Appellant was convicted of the offense of operating an open saloon, and his punishment was assessed at a fine of $425.00.
Appellant’s main contention is that the court erred in overruling his motion to quash the information on the ground that it was uncertain, vague, and indefinite, and does not apprise the defendant of the exact nature of the offense with which he is charged, and that it did not charge any offense against the laws of the state. Omitting the formal parts, the information reads as follows: “that J. Weinberger, heretofore on the 9th day of January, A. D. 1936, in said county and state, did then and there operate and assist in operating an open saloon, and was then and there directly interested and indirectly interested in the operation of an open saloon.
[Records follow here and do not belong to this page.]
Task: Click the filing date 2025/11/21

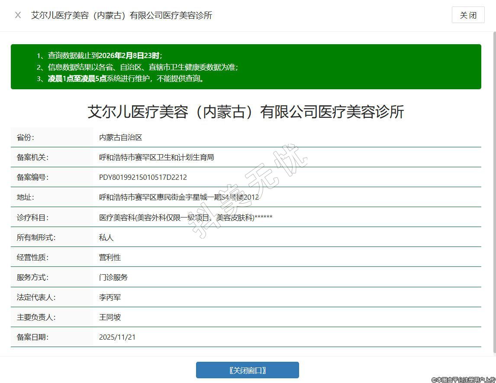Action: 117,337
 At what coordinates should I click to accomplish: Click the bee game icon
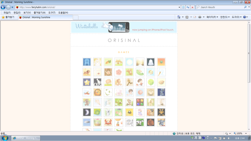129,112
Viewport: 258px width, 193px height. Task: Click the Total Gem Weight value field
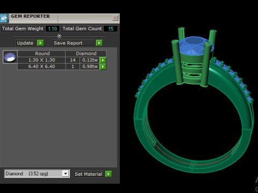52,29
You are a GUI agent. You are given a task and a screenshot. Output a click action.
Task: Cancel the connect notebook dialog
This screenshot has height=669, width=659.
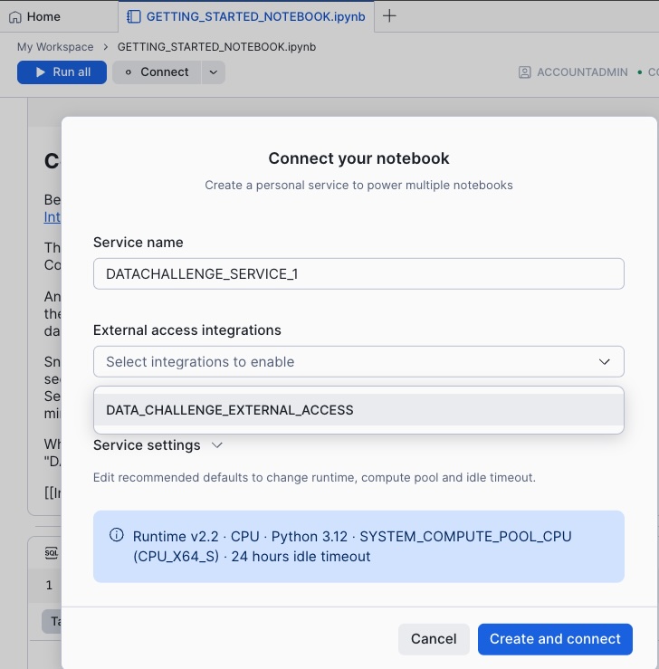[434, 638]
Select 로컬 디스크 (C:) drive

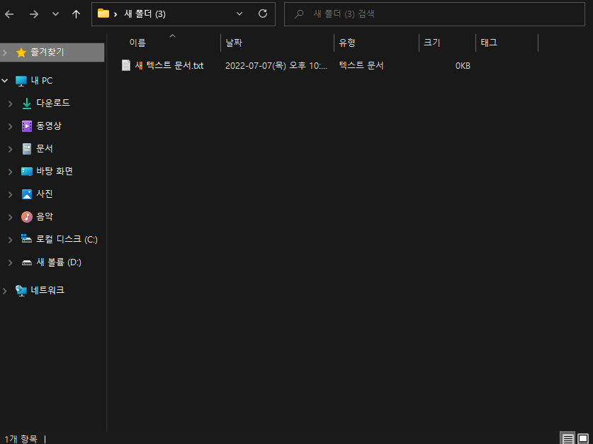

Against the peace and dignity of the State.”
Art. 666 — 3, Penal Code, reads as follows:
“(a) The term ‘open saloon,’ as used in this Act, means any place where any intoxicants whatever, manufactured in whole or in part by means of the process of distillation, or any liquor composed or compounded in part of distilled spirits, is sold or offered for sale for beverage purposes by the drink or in broken or unsealed containers, or any place where any such liquors are sold or offered for sale for human consumption on the premises where sold.
“(b) It shall be unlawful for any person, whether as principal, agent or employee, to operate or assist in operating, or to be directly or indirectly interested in the operation of any open saloon in this State.
“(c) It shall be unlawful for any person who is authorized *310by law to sell malt or vinous liquors for consumption on the premises where sold, or any person who acts as agent or employee of any person, firm, or corporation authorized to sell malt or vinous liquors for consumption on the premises where sold, to have in his possession, at or near the premises where such malt or vinous liquors are sold for such purpose, any liquor produced by the process of distillation or any liquor containing alcohol in excess of fourteen per cent (14%) by volume.”
Subsection (d) of said article prescribes the penalty for violation of subsections (a), (b), and (c).
The averment in the information that J. Weinberger on or about the 9th day of January, 1936, did then and there operate an open saloon and was directly or indirectly interested in the operation of an open saloon is but a legal conclusion of the pleader. No fact or facts are stated which would bring the place within the statutory definition of an open saloon. In order to charge an offense under said article of the statute above quoted it was necessary to allege sufficient facts to show that the place alleged to have been operated by him comes within the statutory definition of an open saloon. Ordinarily that which is necessary to be proven to show that an offense was committed is necessary to be charged in an indictment or information. As a general rule an indictment or information should be so definite and certain its its averments that it is apparent from the face thereof that an offense was committed. We think that by analogy the following cases support the opinion herein expressed: Walton v. State, 12 Tex. Cr. R., 117; Dailey v. State, 27 Tex. App., 569; Huffman v. State, 92 S. W., 419; Fossett v. State, 16 Tex. Cr. R., 375; Cole v. State, 81 Texas Crim. Rep., 202; Blackwell v. State, 30 Tex. Cr. R., 672; Rodgers v. State, 14 S. W. (2d) 1035, and authorities there cited.
By reason of the insufficiency of the information to charge an offense under the said article above quoted, the judgment of the trial court is reversed and the prosecution ordered dismissed.
Judgment reversed and prosecution ordered dismissed.
The foregoing opinion of the Commission of Appeals has been examined by the Judges of the Court of Criminal Appeals and approved by the Court.